──────── DOCUMENT EXCERPT

Tengyuan Liang (The University of Chicago)
Title: Universal Prediction Band, Semi-Definite Programming and Variance Interpolation

We propose a computationally efficient method to construct nonparametric, heteroscedastic prediction bands for uncertainty quantification, with or without any user-specified predictive model. Our approach provides an alternative to the now-standard conformal prediction for uncertainty quantification, with novel theoretical insights and computational advantages. The data-adaptive prediction band is universally applicable with minimal distributional assumptions, has strong non-asymptotic coverage properties, and is easy to implement using standard convex programs. Our approach can be viewed as a novel variance interpolation with confidence and further leverages techniques from semi-definite programming and sum-of-squares optimization. Theoretical and numerical performances for the proposed approach for uncertainty quantification are analyzed.

Masaaki Imaizumi (The University of Tokyo)
Title: Stability of Deep Network Estimator for Nonparametric Regression with Adversarial Training

We study the stability of an estimator for the nonparametric regression problem by deep neural networks and adversarial training. Several studies show that deep neural networks give estimators for the nonparametric problem which theoretically outperforms conventional estimators in a specific setting. A limitation of the estimator by deep networks is stability: its convergence is measured by a restricted class of norms. In this study, we consider the adversarial training for deep networks and develop an estimator for the nonparametric regression problem. We investigate its efficiency by the minimax optimization scheme and derive several convergence rates with different norms. We also discuss an application based on the result.

────────────────
──────── DATASET CONTENT

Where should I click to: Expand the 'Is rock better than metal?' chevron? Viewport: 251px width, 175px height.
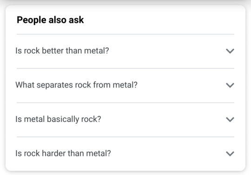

────────────────

TASKS FOR THIS EXERCISE ->
1. In the talk abstracts above, translate this sentence into Spanish: "We study the stability of an estimator for the nonparametric regression problem by deep neural networks and adversarial training."
2. Decide whether each statement agrees with the talk abstracts, answering yes or no and quoting the words that settle it. (a) The proposed prediction band can be implemented with standard convex programs. (b) The abstract on deep network stability is by an author from The University of Chicago. (c) The prediction band method requires a user-specified predictive model.
3. Continue the talk abstracts on prediction bands and deep network estimators, picking up after their final sentence.

EXERCISE RESPONSES ->
1. Estudiamos la estabilidad de un estimador para el problema de regresión no paramétrica mediante redes neuronales profundas y entrenamiento adversarial.

2.
(a) Yes: "is easy to implement using standard convex programs"
(b) No: "Masaaki Imaizumi (The University of Tokyo)"
(c) No: "with or without any user-specified predictive model"

3.
12:15-13:45 Lunch break

Taiji Suzuki (University of Tokyo)
Title: Effect of feature learning ability of neural networks for high dimensional input

In this talk, we discuss the benefit of adaptivity or the feature learning ability of deep learning especially for high dimensional (or even infinite dimensional) input. This talk consists of two parts:
 (1) learning ability of neural network for infinite dimensional input with anisotropic smoothness, and
 (2) feature learning by one step gradient descent in high dimensions.
In the first half, I will discuss the adaptivity of deep learning to the smoothness of the true function. Although the standard nonparametric convergence is exponentially affected by the input dimensionality, we prove that deep learning can avoid the curse of dimensionality when the true function has anisotropic smoothness, that is, it has different smoothness towards different directions. This yields superior performance of DNN compared to linear estimators including kernel methods. Interestingly, this argument can be extended to infinite dimensional input. In the second half, we analyze how gradient descent captures informative features and improves the generalization performance in a two-layer neural network. We show that the internal layer's feature "aligns" to the true function in the first few gradient steps, and precisely characterize the benefit of this alignment in the high-dimensional regime. We show that the ridge estimator on trained features has improved performance, and under large step size, the learned kernel may outperform many random features and rotationally invariant kernel models. This demonstrates that even one gradient step can lead to considerable advantage over the initial features.

Makoto Yamada (Kyoto University)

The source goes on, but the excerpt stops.